Mese: giugno 2024

TEATRO ARIOSTO

Teatro Ariosto

Reggio Emilia (1878)

575 posti

Secondo per importanza dopo il Municipale Valli, il teatro Ariosto è il risultato di una storia ugualmente complessa e appassionante. A determinare le circostanze che conducono alla costruzione dei due principali edifici del sistema teatrale reggiano è un unico evento: l’incendio del teatro di Cittadella, nella notte tra il 21 e il 22 aprile 1851, che distrugge buona parte della vetusta costruzione ideata da Antonio Cugini nel 1740-1741 e modificata da Pietro Marchelli nel 1839. Il fuoco risparmia soltanto i vestiboli, la scala maggiore con il salone e le corrispondenti sale superiori, pochi locali di servizio e il portico ad arcate sul fianco sud dell’edificio.

Tracce dello stabile settecentesco sono ancora visibili lungo il colonnato che delimita la parete sud del teatro, affacciata su Corso Cairoli. Il progetto di ricostruzione, realizzato dall’architetto Achille Grimaldi, fu finanziato da Ulderico Levi, esponente di una delle più importanti famiglie ebraiche della città. Secondo la moda di fine XIX secolo e su richiesta della cittadinanza, l’Ariosto fu progettato come spazio teatrale a destinazione plurima, adatto sia alle rappresentazioni di prosa sia alle esibizioni delle compagnie equestri. L’impianto architettonico seguì il modello dei politeama inglesi e francesi: la cavea prese forma semicircolare e la struttura a palchi, mantenuta per il secondo ordine, fu sostituita al primo ed al terzo da gallerie uniche.

Nel 1927 il Comune pose mano ad una profonda revisione: venne aggiunto il golfo mistico per l’orchestra, furono eliminate le strutture necessarie agli spettacoli equestri ed esterno ed interno furono decorati ex novo da Anselmo Govi con motivi tardo-liberty; notevole il grande affresco della cupola, raffigurante episodi dell’Orlando furioso e cinto alla base da una fascia in cui sono riportati i versi di apertura del poema. L’ultimo grande intervento di restauro del teatro avvenne nel 1981 dovuto all’architetto Ivan Sacchetti, responsabile anche della conversione della Cavallerizza in edificio per spettacoli.

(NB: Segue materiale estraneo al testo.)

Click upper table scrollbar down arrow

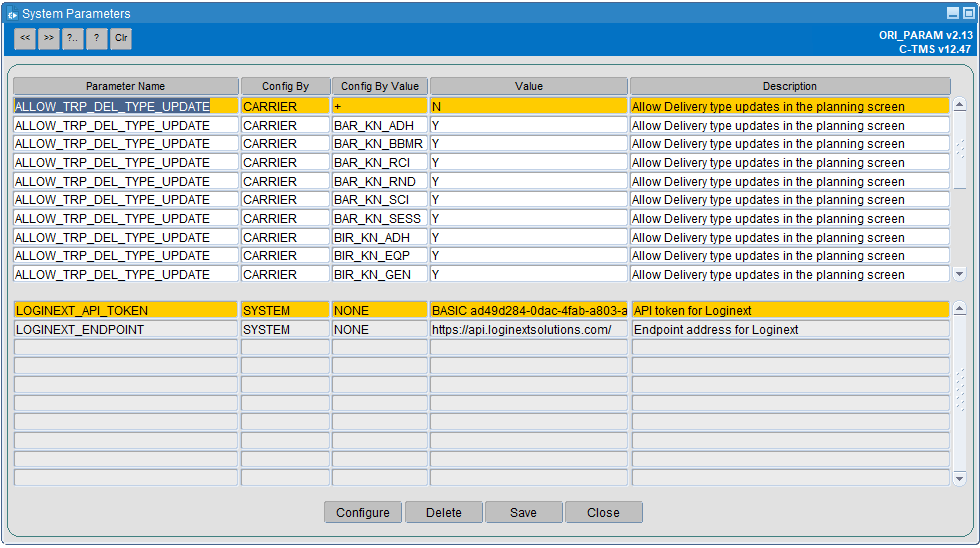click(x=959, y=274)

La campagna di lavori, durante la quale l’edificio rimane sempre aperto, comporta la demolizione e ricostruzione delle pericolanti gradinate della galleria superiore, l’abbassamento e sostituzione del piano della platea, il rifacimento delle graticce, del piano del palcoscenico, del quale viene aumentata la dimensione, e degli impianti elettrici. Le decorazioni sono pulite e reintegrate delle parti mancanti, i colori originali recuperati, allo stesso modo dell’apparato decorativo degli atrii, mentre l’affresco della cupola è consolidato. Un nuovo sipario correda la sala, mentre quello storico, di Govi, è sottoposto a restauro. Questa prima fase del recupero termina nel 1984.

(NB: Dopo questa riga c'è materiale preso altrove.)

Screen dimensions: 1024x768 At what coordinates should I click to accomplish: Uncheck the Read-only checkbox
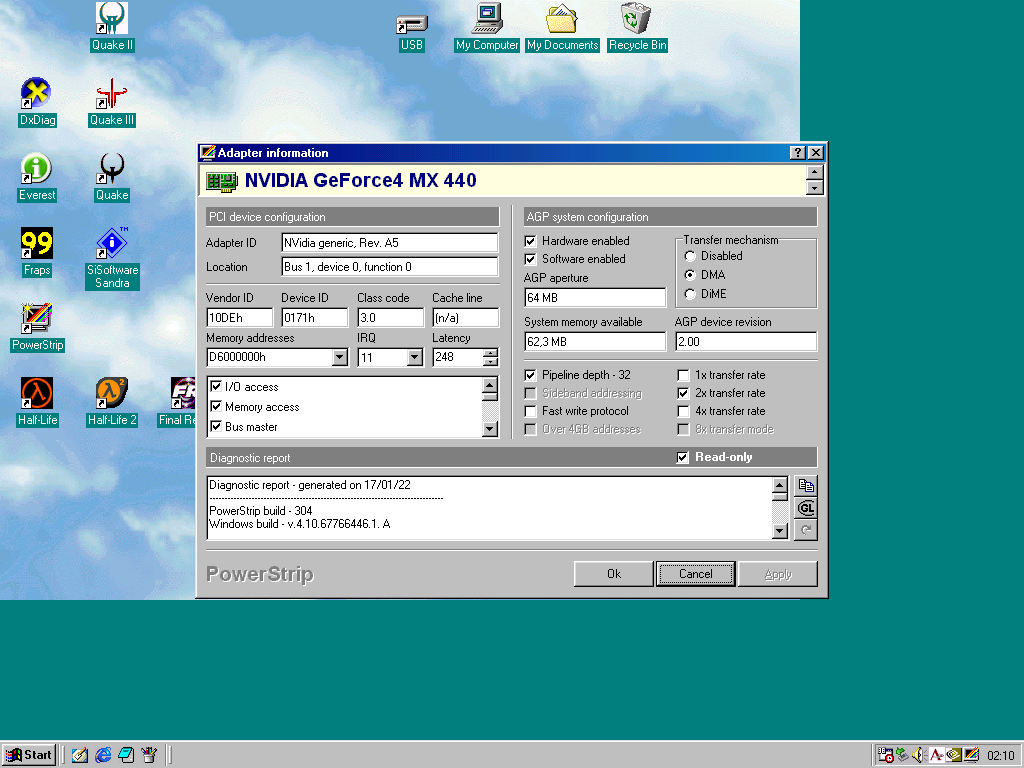pos(683,457)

Nel 2004 la facciata principale è interessata da uno scrupoloso restauro delle superfici, con il ripristino di alcuni elementi decorativi originari, cui segue l’installazione di un nuovo sistema d’illuminazione. Il teatro Ariosto è oggetto, dal gennaio 2015, di una nuova serie di operazioni di manutenzione e di aggiornamento riguardanti l’adeguamento alle norme antisismiche, a seguito delle scosse di terremoto del 2012, con rifacimento dell’impianto di riscaldamento, sistemazione integrale dell’illuminazione, miglioramento della capacità acustica e miglioramento delle misure di sicurezza in tutti gli ordini di palchi.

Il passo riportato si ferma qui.